He was being irrational, he knew that, but the knowledge didn't help.

Then, at zero one forty-seven, a figure emerged from behind the oleander bushes that lined the building across the street.

Dimitri's heart lurched. He recognized the build, the gait, the economical movement of an enhanced soldier operating in stealth mode. It was one of the Eight, probably Number One given the height, but it was hard to tell in the darkness.

"Dave is here," he said before rushing out of the room and heading down the stairs.

The moonlight coming through the glass facade of the lab was enough for him to navigate between workstations and equipment, and he reached the door and disengaged the lock just as Number One arrived.

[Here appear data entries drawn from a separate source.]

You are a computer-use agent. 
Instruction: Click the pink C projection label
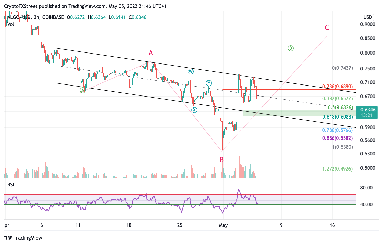tap(327, 28)
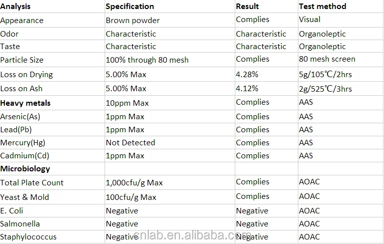The height and width of the screenshot is (244, 384).
Task: Click the Brown powder specification cell
Action: point(170,21)
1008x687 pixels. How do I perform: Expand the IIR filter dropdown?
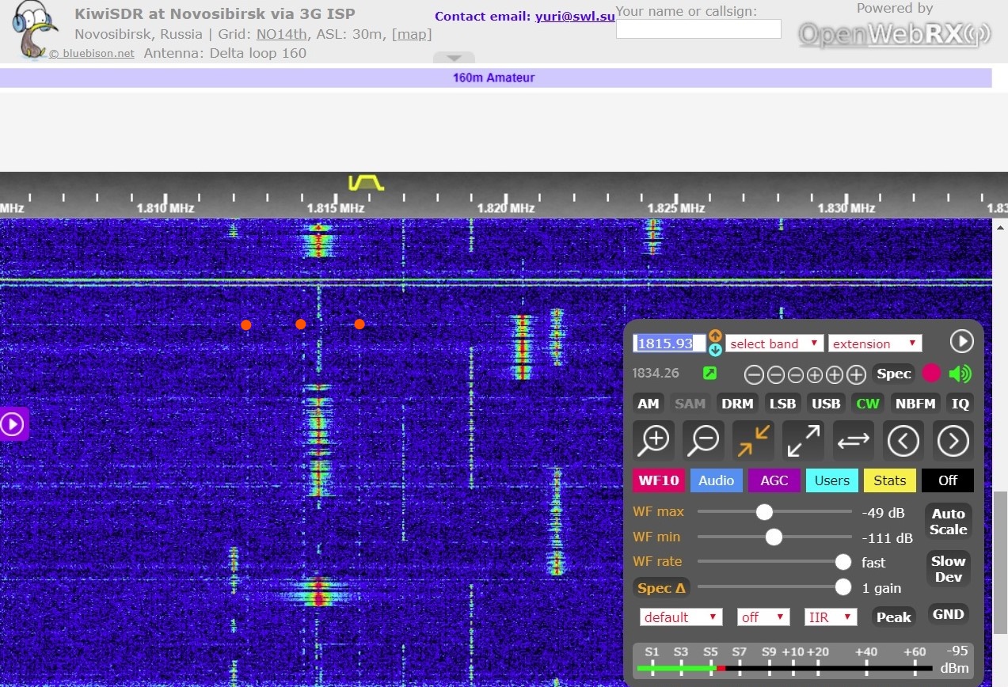831,617
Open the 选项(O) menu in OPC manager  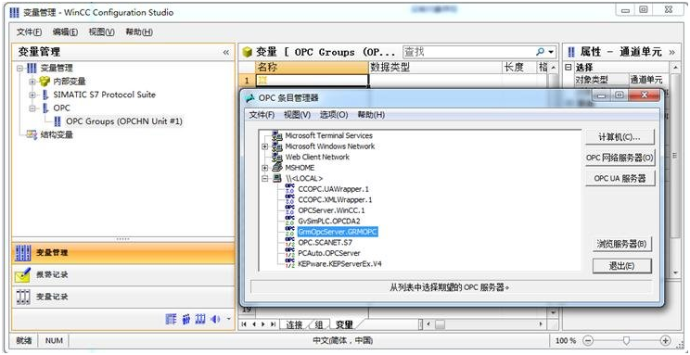[334, 114]
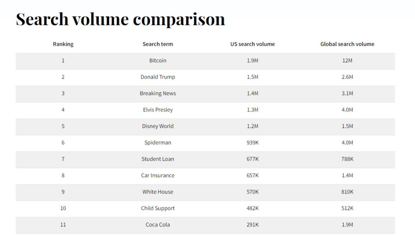Viewport: 415px width, 236px height.
Task: Click the Search term column header
Action: (x=158, y=44)
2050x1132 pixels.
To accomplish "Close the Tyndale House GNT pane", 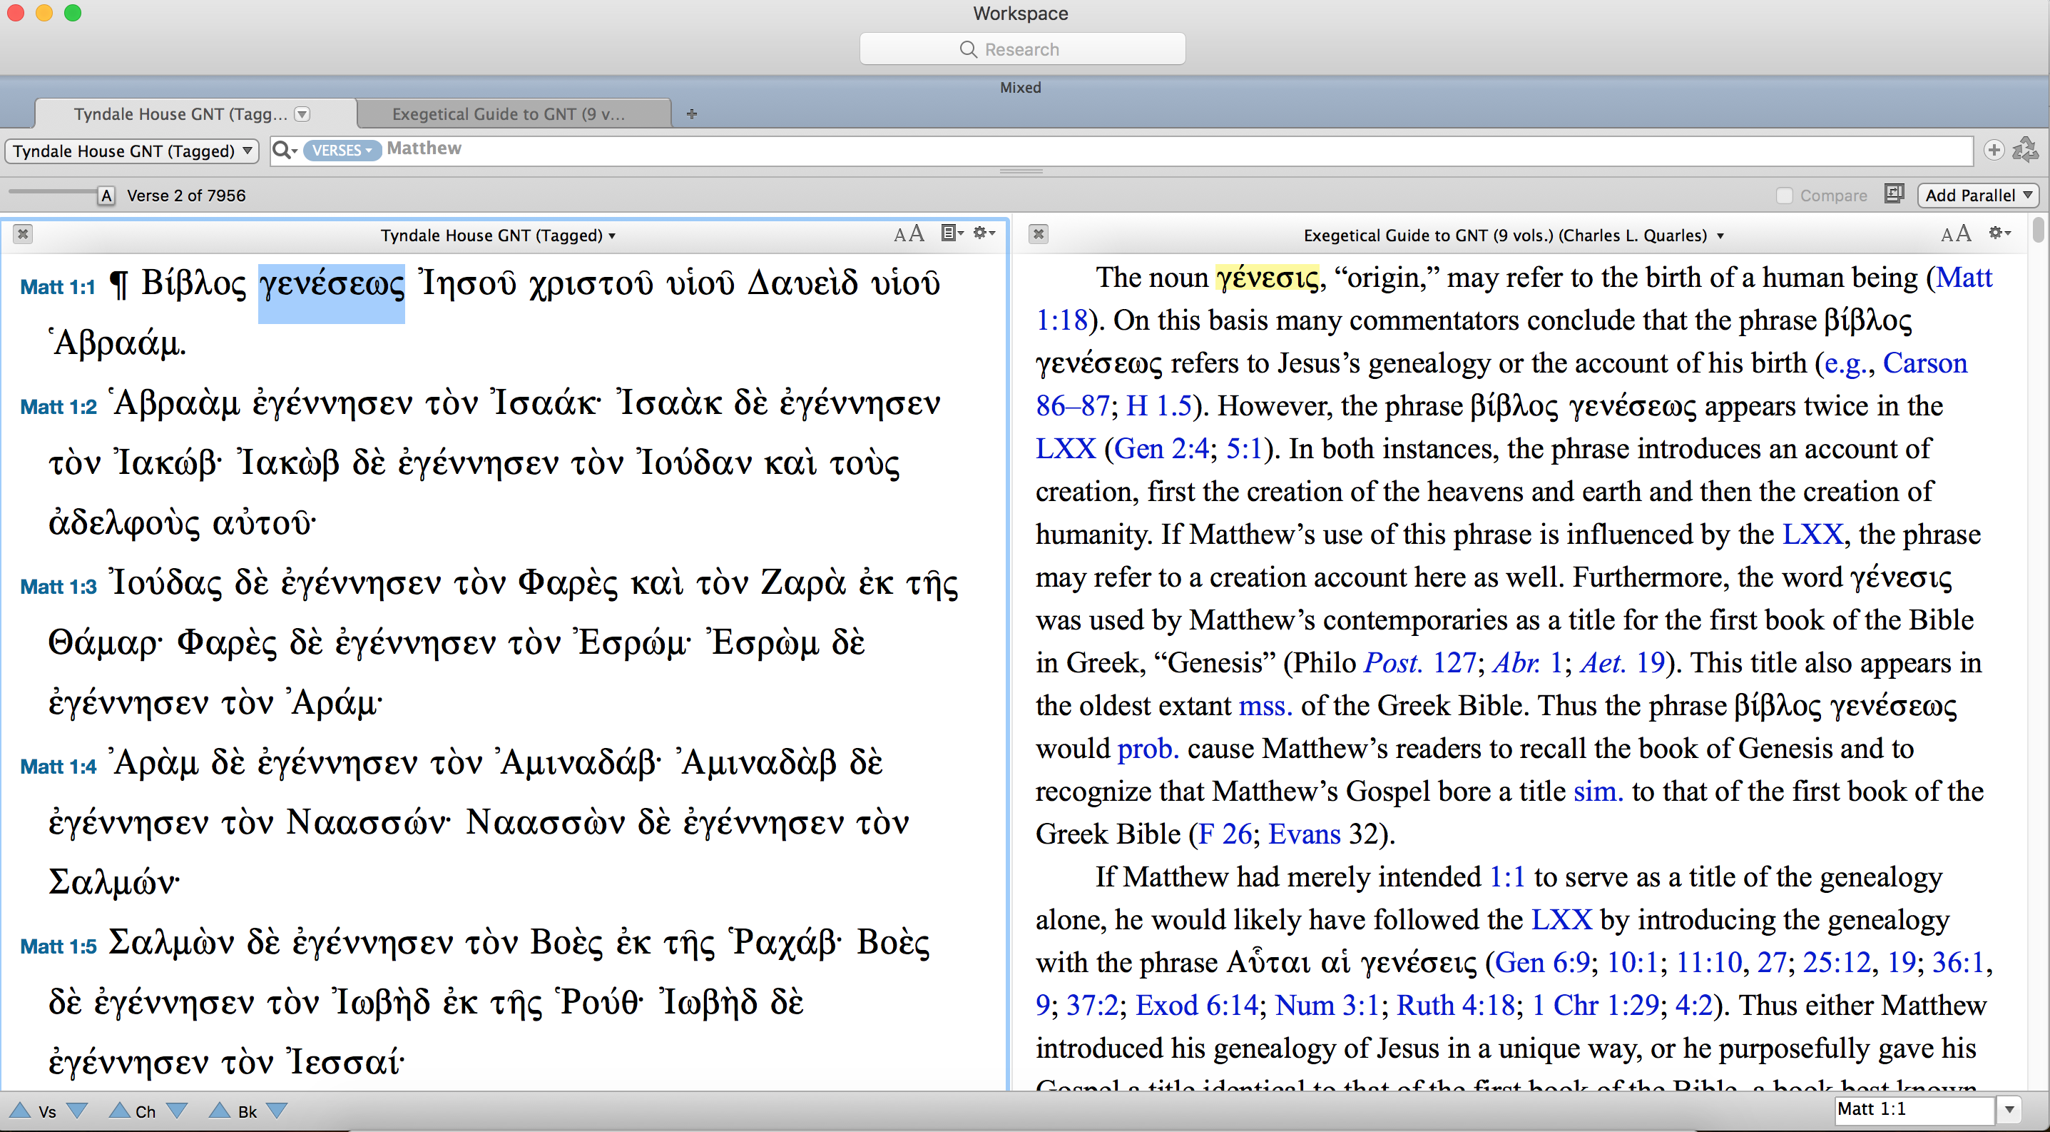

He slipped inside without a word, and Dimitri closed the door behind him.

"Where are the others?" Dimitri whispered.

"Coming. Don't lock the door. We spread out to avoid detection."

Over the next several minutes, the remaining seven filed in through the door at staggered intervals, each one materializing out of the darkness like a ghost and slipping inside silently. When all eight were in the lab, Dimitri locked the door.

"What took you so long?" he asked.

"Losham." Number One reached into his jacket and produced the phone.

"Getting him to sleep was a problem. He lit a cigar before accepting the call, and once it was done, lit another one.

He sat in his backyard, smoking and staring at the sky for over forty minutes before heading inside and going to bed. "

"Forty minutes," Dimitri repeated.

"He was consumed by a cascade of thoughts, and we couldn't thrall him without using the kind of force he would have felt and recognized. The suggestion needed to feel natural to him, not forced, and a sudden urge to sleep while he was agitated would have alerted him to our presence in his mind."

"Did you check if the clan's number remained in the call history?"

"The number is there. He didn't delete it."

Dimitri let out a breath. "That's a relief. That was my biggest worry."

"We also thralled every guard with a line of sight to this building," Number One continued. "They will remember tonight as uneventful."

"Good. Let's go upstairs. Mattie and Petrov are waiting."

They filed up the narrow staircase in single file, eight enhanced soldiers and one newly-minted immortal.

"About time," Petrov said as they entered the room.

"Losham had two cigars," Dimitri said. "Dave had to wait." He motioned to the beds he had separated in preparation for tonight. "Please, sit."

The Eight arranged themselves on the beds, four on one and four on the other, next to Mattie. Petrov sat on the only chair in the room, his flask clutched in his hand.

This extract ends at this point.